The African super-seven companies
- Created:
- 15 August 2008
- Updated:
- 26 October 2009
- Written by:
- David Stevenson
David Stevenson outlines his pick of seven African companies to watch.
Africa Opportunity Fund
This Aim-traded offshore fund is run from Boston by Robert Knapp and is perhaps the easiest way of buying exposure to Africa. The management firm has been investing in Africa for over seven years and the fund has an eclectic mix of African equities, debt and currencies. Top holdings include West African mobile phone firm Sonatel, Ivory Coast state debt, offshore oil rig debt, plus loans to Katanga Mining and shares in Artumis, a Tanzanian natural gas producer and power generator. Over the past year, the net asset value has risen by 2.6 per cent yet its (dollar denominated) shares have fallen back to $0.93 (against a net asset value of $0.992).
Lonhro
The one-time London and Rhodesian Trading Company has come a long way from its colonial roots in Southern Africa and is now something approaching a publicly listed private equity fund. It takes key stakes in management-led and part-owned firms with experienced Africa hands at the helm. The development process of turning the companies into profitable, separately listed firms can take years, and most of Lonrh's key investments are still at a fairly early stage. So the mini-conglomerate is likely to keep using up its cash resources for the foreseeable future as it nurtures its investee companies.

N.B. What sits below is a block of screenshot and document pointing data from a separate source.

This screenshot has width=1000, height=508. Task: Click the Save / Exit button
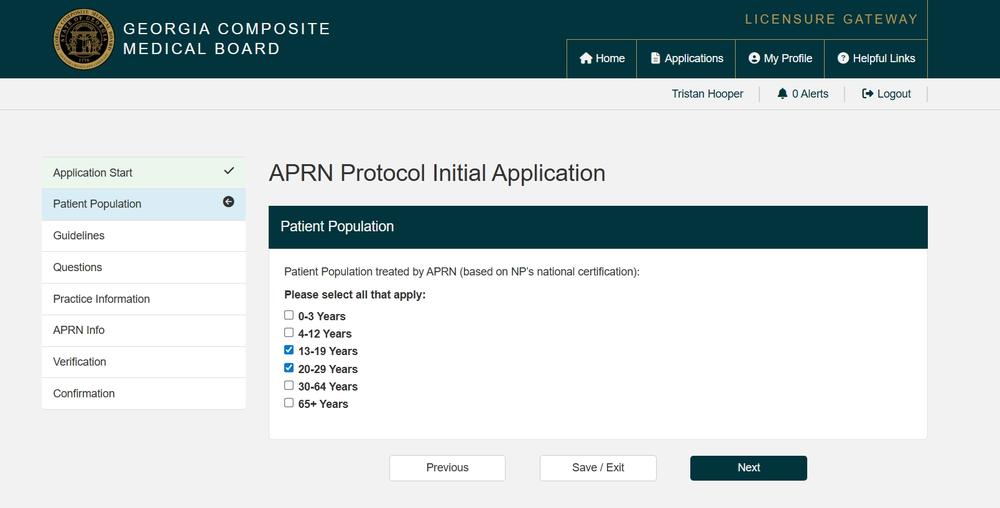(598, 468)
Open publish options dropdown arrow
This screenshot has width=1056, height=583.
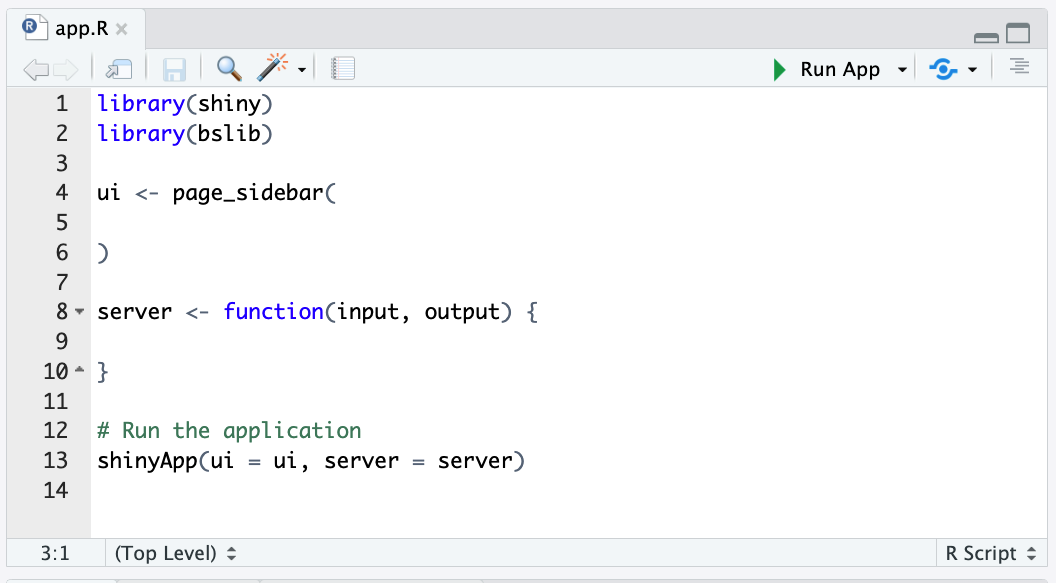point(972,70)
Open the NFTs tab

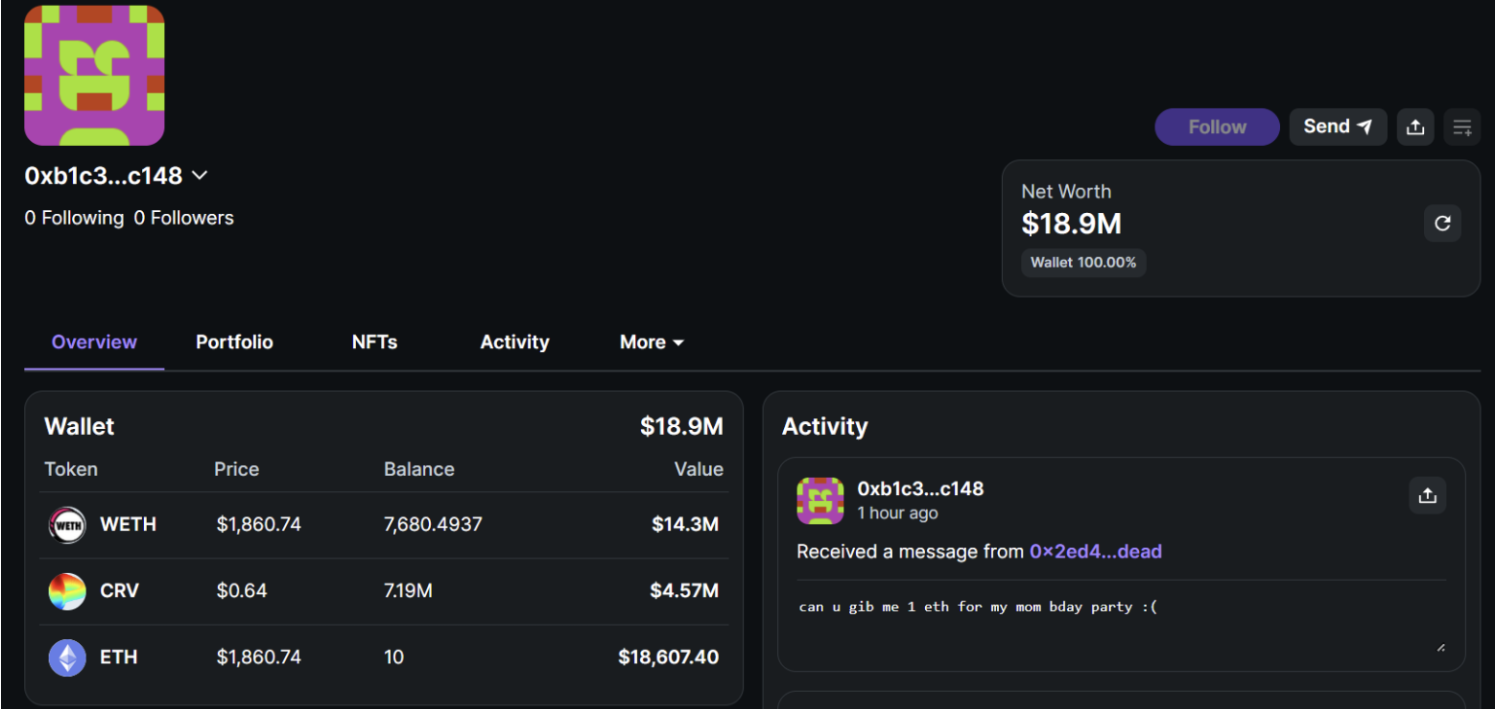click(374, 342)
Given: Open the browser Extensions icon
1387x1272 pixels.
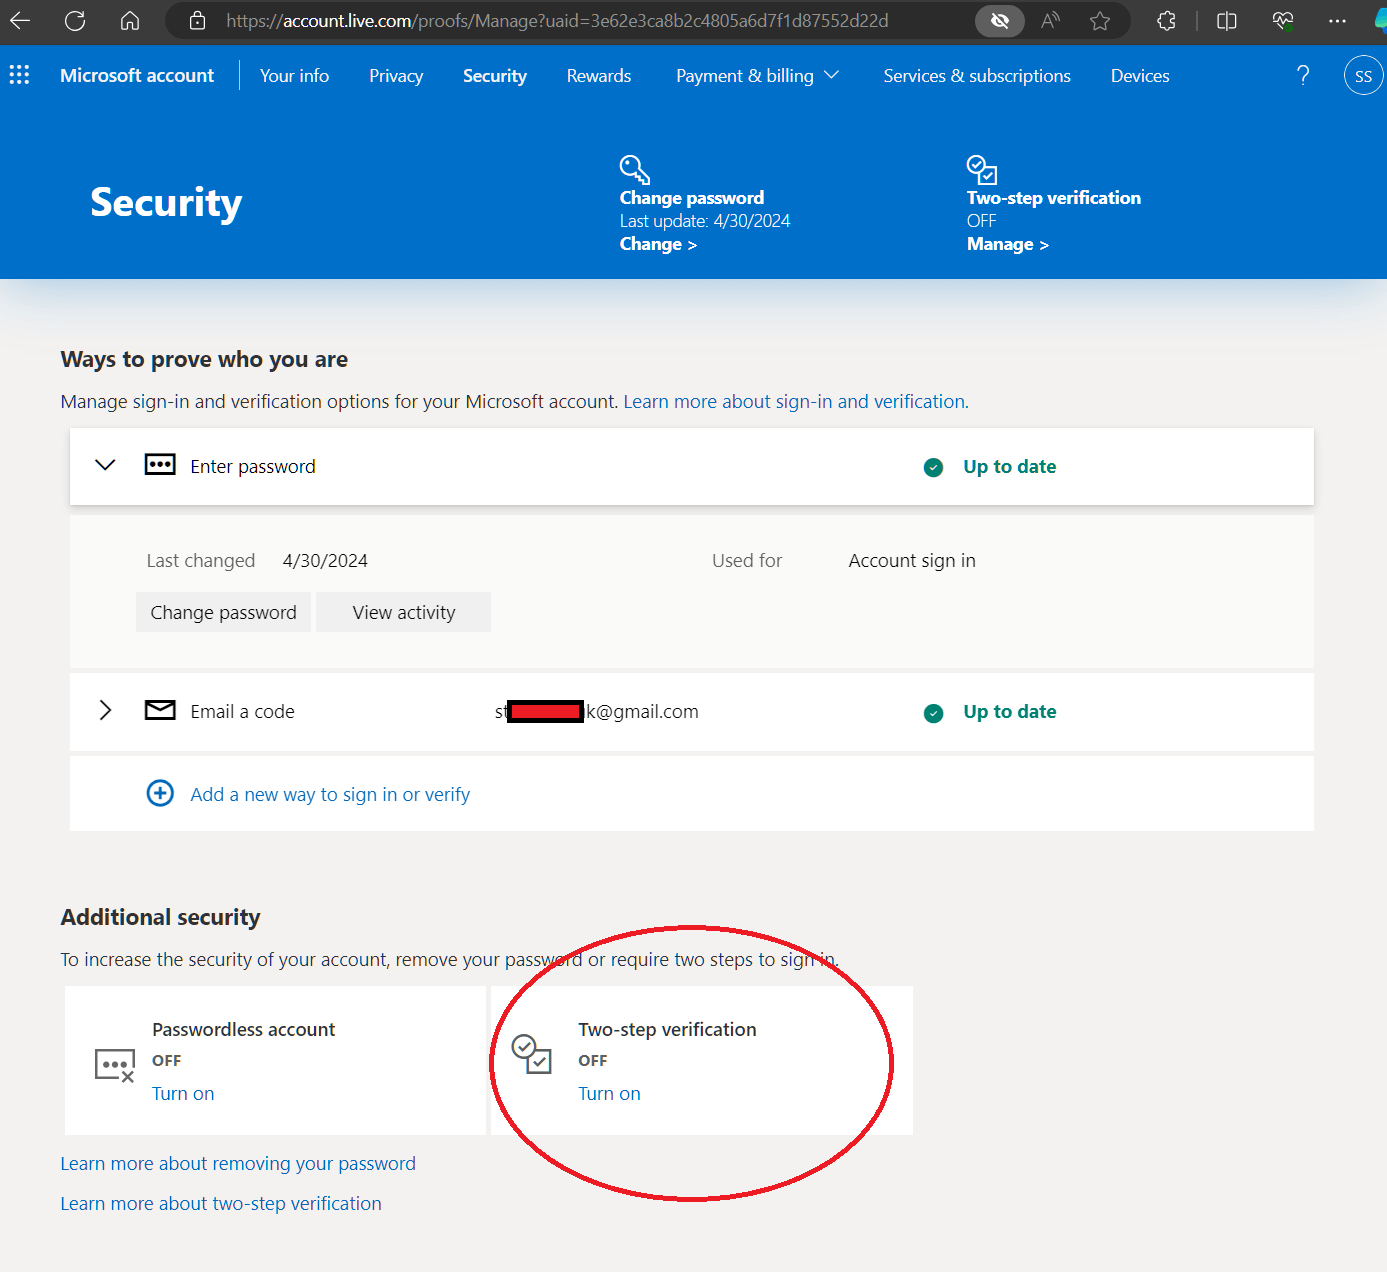Looking at the screenshot, I should point(1165,20).
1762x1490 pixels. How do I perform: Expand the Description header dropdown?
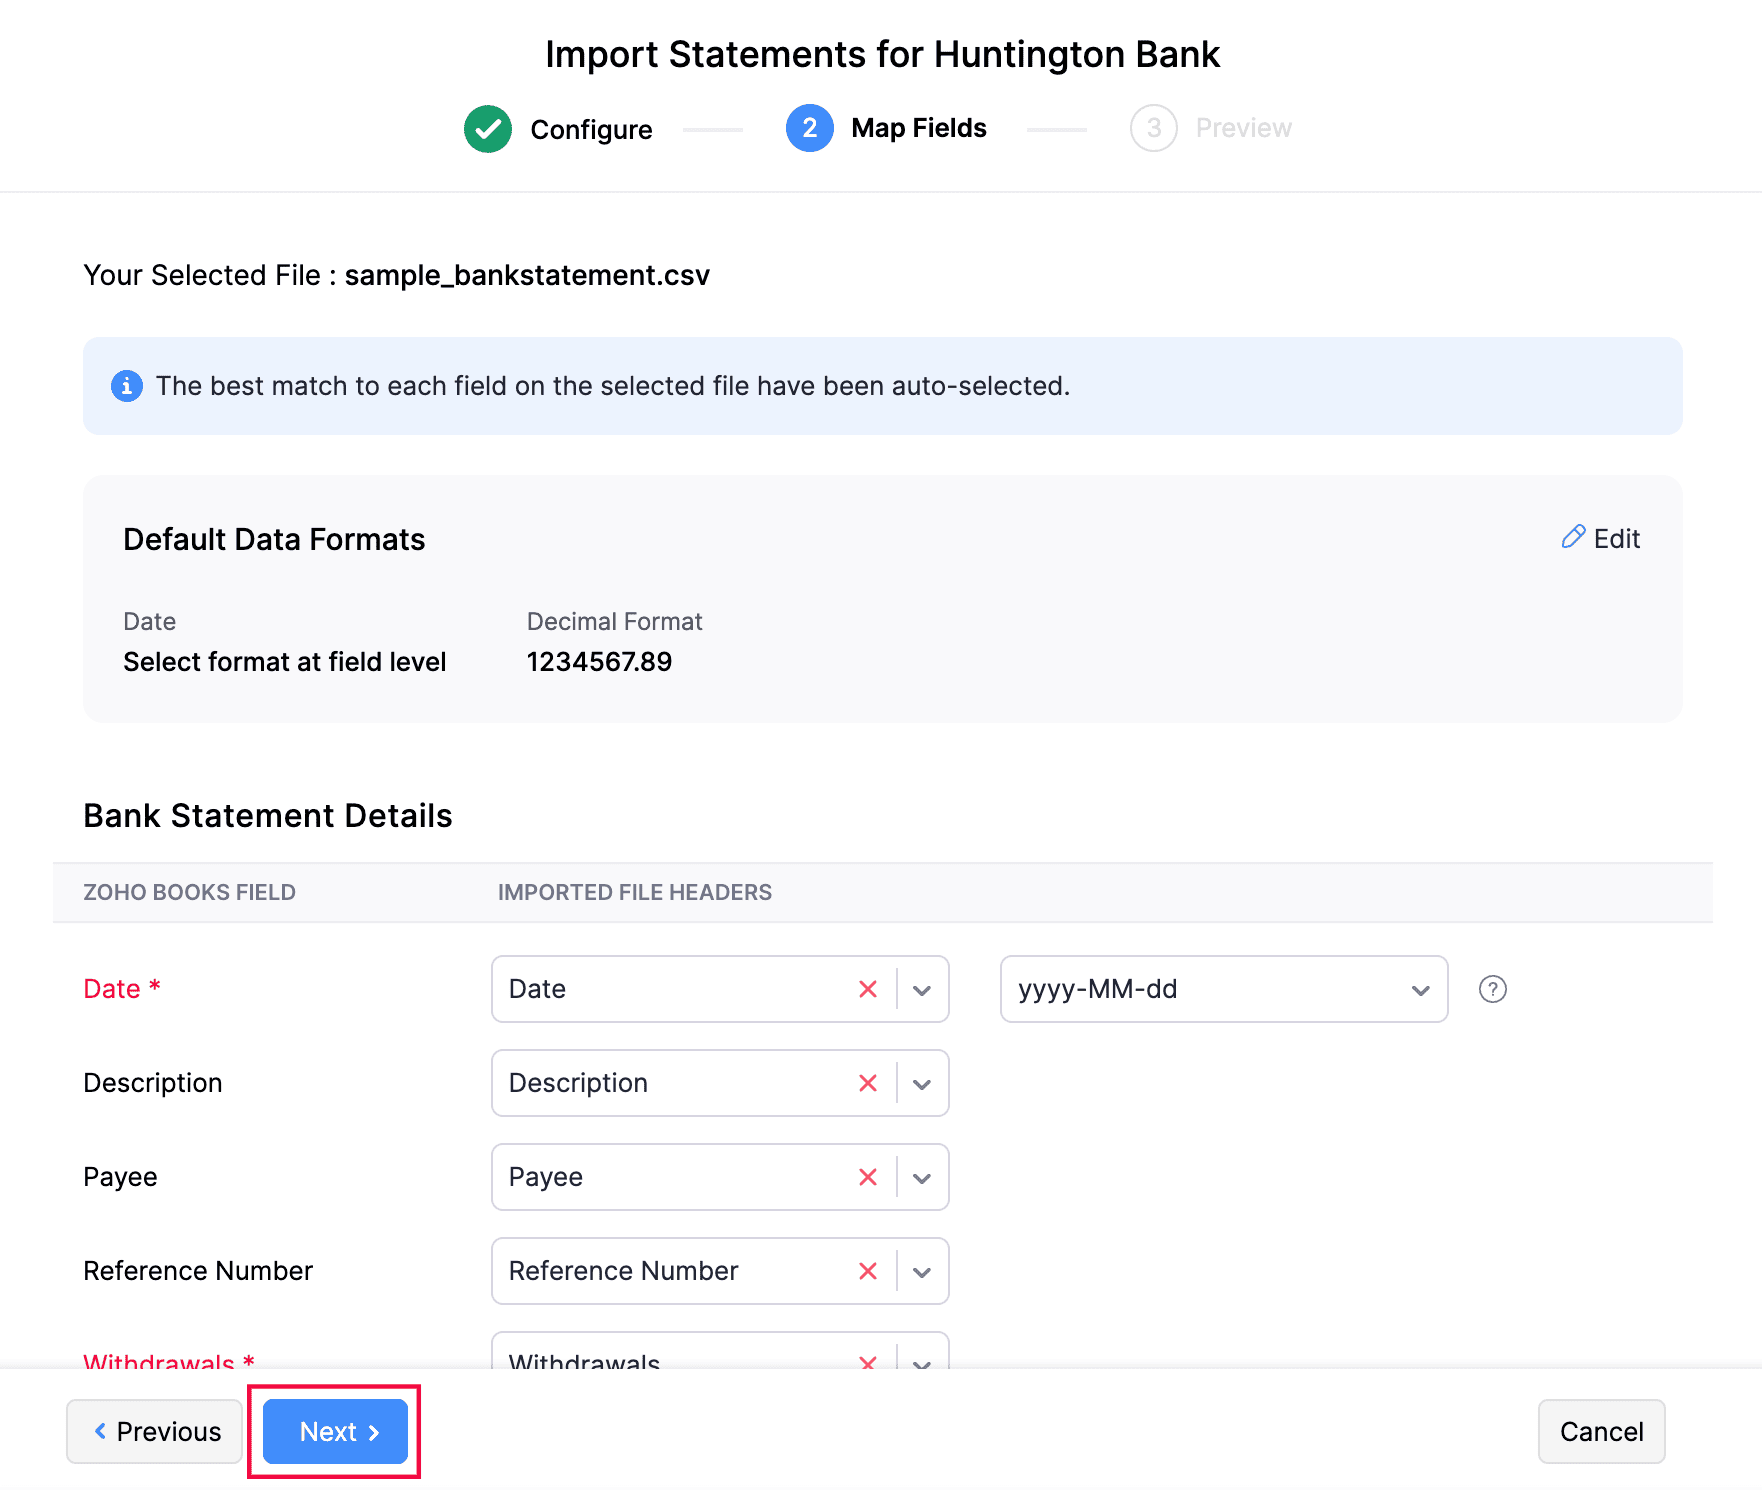(922, 1083)

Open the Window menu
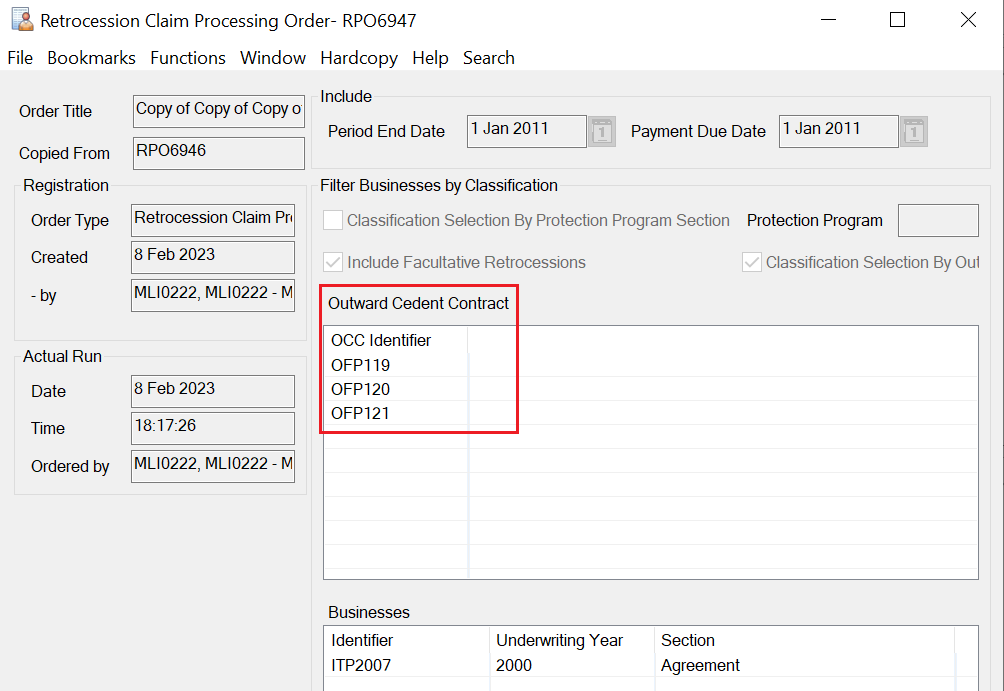point(273,58)
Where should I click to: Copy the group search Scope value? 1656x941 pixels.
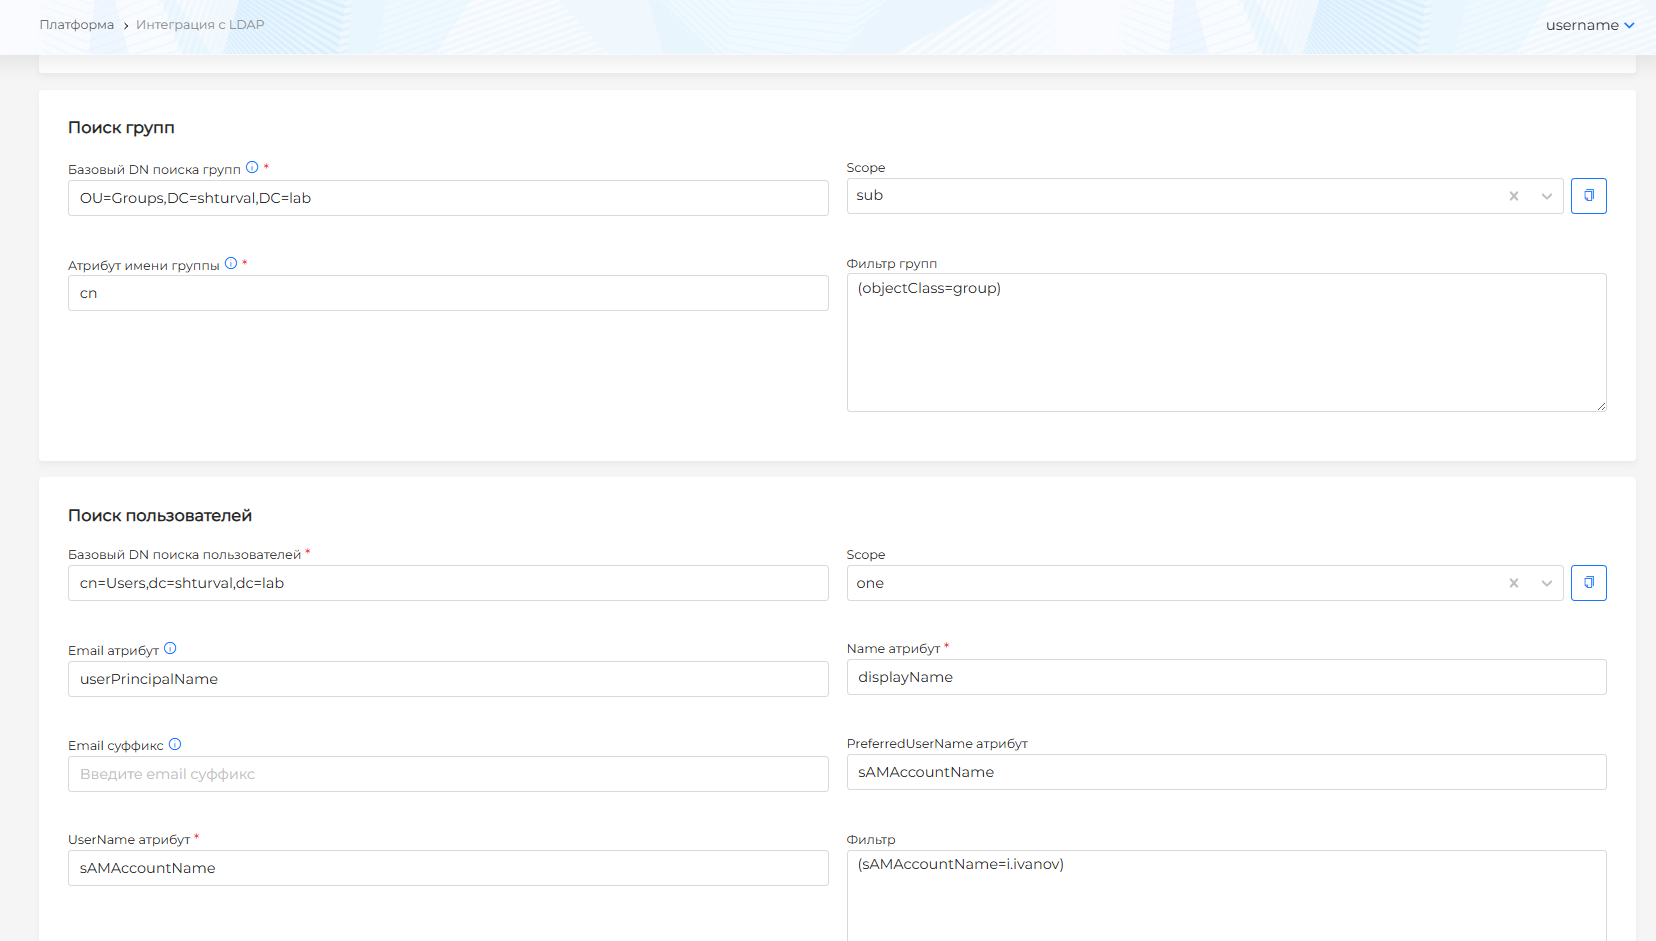(x=1588, y=196)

But, in the medium term, Lonhro has the great advantage over fund management firms of actually owning the trading companies. Africa has been a graveyard for western investors who thought they could just waltz in and treat an investment in African equity like any western equity. Lonhro also has a diverse range of assets – everything from transportation and ports through to agriculture and microfinance – which could it give strength if commodity prices suddenly take a dive. Nonetheless, some Africa hands question whether Lonhro is too diverse. "It spreads itself too thinly and doesn't have the capital firepower to compete with the really big private equity firms now turning their attention to Africa," says one analyst.
New Star Heart of Africa Fund
Jamie Allsop's new fund has created a huge amount of publicity in the personal finance press – it's the only exclusively SSA unit trust and is aimed at sophisticated, risk-friendly investors willing to accept a minimum investment of £12,500 via a lump sum. A value investor by background (he runs the hidden value fund for New Star), Mr Allsop was pulled to Africa by the abnormally large number of well-run, cash-rich companies with relatively lowly share prices – his main target in the new fund is mid-to-large cap "growth at a reasonable price" shares. Crucially, it's a stock-picking fund and doesn't attempt to track any index. The total number of holdings is fairly concentrated at between 40 and 60. That said, there's a fairly diversified set of companies, sectors and countries and no company is worth more than 5 per cent of the total portfolio, unlike its rival, the listed Africa Opportunity fund, whose top three holdings account for just under 30 per cent of the value of the fund.
Katanga Mining
The Toronto-listed mining play is owned by both African Opportunity Fund and Jamie Allsopp's New Star Heart of Africa Fund. It operates a large-scale copper/cobalt project with substantial high-grade mineral reserves and integrated metallurgical operations in the Democratic Republic of Congo (DRC). It's just restarting the KOV copper and cobalt mine and is widely tipped to be a potential mining giant of tomorrow.
Tullow Oil
Tullow Oil is probably the best bet on Ghana's booming economy, although its shares are still very highly priced. Last year, it discovered oil offshore (550m barrels) with unproven reserves possibly three times this. Tullow is also big in Uganda through its Lake Albert operations on the border with the DRC.
PME African Infrastructure Opportunities Fund
This listed investment fund aims to invest its $180m in African infrastructure. It has started carefully and has not thrown its weight around. It’s only committed $45m to two projects to date and is taking its time to choose its investments. That $139m or so of cash underpins the valuation ($0.71 per share compared with the current $0.85). You also get two very interesting investments in the mobile telecoms space in Tanzania and Uganda thrown in.
Bolloré
Canny investors might do well to look to the French market to explore plays on West Africa – countries such as Ivory Coast and Senegal are rich in agricultural resources (such as rubber, cocoa, palm oil and coffee). One interesting play is Bolloré, which is run by French businessman Vincent Bolloré. It controls most of the port facilities in the Ivory Coast capital city of Abidjan.